Assigned task:
Output each of the following entries verbatim, line for line.

*** Records for the task

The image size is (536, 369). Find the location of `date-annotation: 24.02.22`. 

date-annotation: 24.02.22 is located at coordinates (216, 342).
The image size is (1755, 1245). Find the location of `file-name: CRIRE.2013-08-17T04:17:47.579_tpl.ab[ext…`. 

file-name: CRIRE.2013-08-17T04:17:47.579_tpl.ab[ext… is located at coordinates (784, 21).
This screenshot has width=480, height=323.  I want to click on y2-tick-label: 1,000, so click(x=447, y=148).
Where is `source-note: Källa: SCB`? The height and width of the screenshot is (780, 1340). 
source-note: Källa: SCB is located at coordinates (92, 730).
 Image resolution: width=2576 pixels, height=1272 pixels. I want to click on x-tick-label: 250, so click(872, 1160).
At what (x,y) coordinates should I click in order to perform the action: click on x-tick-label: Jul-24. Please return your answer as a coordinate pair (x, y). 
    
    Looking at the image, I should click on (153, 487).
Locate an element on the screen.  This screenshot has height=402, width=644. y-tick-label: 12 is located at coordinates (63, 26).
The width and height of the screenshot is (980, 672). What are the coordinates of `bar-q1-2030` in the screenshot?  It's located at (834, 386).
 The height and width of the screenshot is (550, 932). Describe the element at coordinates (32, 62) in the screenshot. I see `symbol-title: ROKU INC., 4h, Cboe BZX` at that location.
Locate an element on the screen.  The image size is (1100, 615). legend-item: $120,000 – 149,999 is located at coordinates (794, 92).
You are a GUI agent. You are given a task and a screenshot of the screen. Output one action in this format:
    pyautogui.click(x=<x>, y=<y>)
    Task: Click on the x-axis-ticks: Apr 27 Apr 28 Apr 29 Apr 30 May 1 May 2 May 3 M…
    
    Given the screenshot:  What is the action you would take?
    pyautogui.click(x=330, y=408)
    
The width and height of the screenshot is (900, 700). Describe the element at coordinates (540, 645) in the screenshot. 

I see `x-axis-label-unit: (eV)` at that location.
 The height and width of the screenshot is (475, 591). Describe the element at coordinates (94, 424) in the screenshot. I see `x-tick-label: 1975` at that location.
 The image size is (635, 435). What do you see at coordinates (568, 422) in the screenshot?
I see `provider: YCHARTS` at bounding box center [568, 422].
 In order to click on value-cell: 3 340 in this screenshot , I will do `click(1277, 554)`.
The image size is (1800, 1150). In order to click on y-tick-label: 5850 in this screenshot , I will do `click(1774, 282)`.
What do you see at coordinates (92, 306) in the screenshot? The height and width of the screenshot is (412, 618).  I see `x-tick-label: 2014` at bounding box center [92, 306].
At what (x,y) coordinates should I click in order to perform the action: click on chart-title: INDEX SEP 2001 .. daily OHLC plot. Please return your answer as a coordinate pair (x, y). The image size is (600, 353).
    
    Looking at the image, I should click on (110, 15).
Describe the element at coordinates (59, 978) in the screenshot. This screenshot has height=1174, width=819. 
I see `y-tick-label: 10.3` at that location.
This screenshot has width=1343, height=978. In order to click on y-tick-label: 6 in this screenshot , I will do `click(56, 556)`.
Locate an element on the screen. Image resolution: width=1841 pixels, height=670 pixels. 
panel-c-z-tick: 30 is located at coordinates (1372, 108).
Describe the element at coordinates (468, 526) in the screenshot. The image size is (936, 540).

******

Result of the task:
The image size is (536, 369). Find the location of `date-annotation: 24.02.22`. 

date-annotation: 24.02.22 is located at coordinates (216, 342).
The image size is (1755, 1245). Find the location of `file-name: CRIRE.2013-08-17T04:17:47.579_tpl.ab[ext…`. 

file-name: CRIRE.2013-08-17T04:17:47.579_tpl.ab[ext… is located at coordinates (784, 21).
This screenshot has width=480, height=323.  I want to click on y2-tick-label: 1,000, so click(x=447, y=148).
Where is `source-note: Källa: SCB`? The height and width of the screenshot is (780, 1340). 
source-note: Källa: SCB is located at coordinates (92, 730).
 Image resolution: width=2576 pixels, height=1272 pixels. I want to click on x-tick-label: 250, so click(872, 1160).
At what (x,y) coordinates should I click in order to perform the action: click on x-tick-label: Jul-24. Please return your answer as a coordinate pair (x, y). 
    
    Looking at the image, I should click on (153, 487).
Locate an element on the screen.  This screenshot has height=402, width=644. y-tick-label: 12 is located at coordinates (63, 26).
The width and height of the screenshot is (980, 672). What are the coordinates of `bar-q1-2030` in the screenshot?  It's located at (834, 386).
 The height and width of the screenshot is (550, 932). Describe the element at coordinates (32, 62) in the screenshot. I see `symbol-title: ROKU INC., 4h, Cboe BZX` at that location.
Locate an element on the screen.  The image size is (1100, 615). legend-item: $120,000 – 149,999 is located at coordinates (794, 92).
You are a GUI agent. You are given a task and a screenshot of the screen. Output one action in this format:
    pyautogui.click(x=<x>, y=<y>)
    Task: Click on the x-axis-ticks: Apr 27 Apr 28 Apr 29 Apr 30 May 1 May 2 May 3 M…
    
    Given the screenshot:  What is the action you would take?
    pyautogui.click(x=330, y=408)
    
The width and height of the screenshot is (900, 700). Describe the element at coordinates (540, 645) in the screenshot. 

I see `x-axis-label-unit: (eV)` at that location.
 The height and width of the screenshot is (475, 591). Describe the element at coordinates (94, 424) in the screenshot. I see `x-tick-label: 1975` at that location.
 The image size is (635, 435). What do you see at coordinates (568, 422) in the screenshot?
I see `provider: YCHARTS` at bounding box center [568, 422].
 In order to click on value-cell: 3 340 in this screenshot , I will do `click(1277, 554)`.
The image size is (1800, 1150). In order to click on y-tick-label: 5850 in this screenshot , I will do `click(1774, 282)`.
What do you see at coordinates (92, 306) in the screenshot? The height and width of the screenshot is (412, 618).  I see `x-tick-label: 2014` at bounding box center [92, 306].
At what (x,y) coordinates should I click in order to perform the action: click on chart-title: INDEX SEP 2001 .. daily OHLC plot. Please return your answer as a coordinate pair (x, y). The image size is (600, 353).
    
    Looking at the image, I should click on (110, 15).
Describe the element at coordinates (59, 978) in the screenshot. This screenshot has height=1174, width=819. 
I see `y-tick-label: 10.3` at that location.
This screenshot has width=1343, height=978. In order to click on y-tick-label: 6 in this screenshot , I will do `click(56, 556)`.
Locate an element on the screen. Image resolution: width=1841 pixels, height=670 pixels. 
panel-c-z-tick: 30 is located at coordinates (1372, 108).
Describe the element at coordinates (468, 526) in the screenshot. The image size is (936, 540).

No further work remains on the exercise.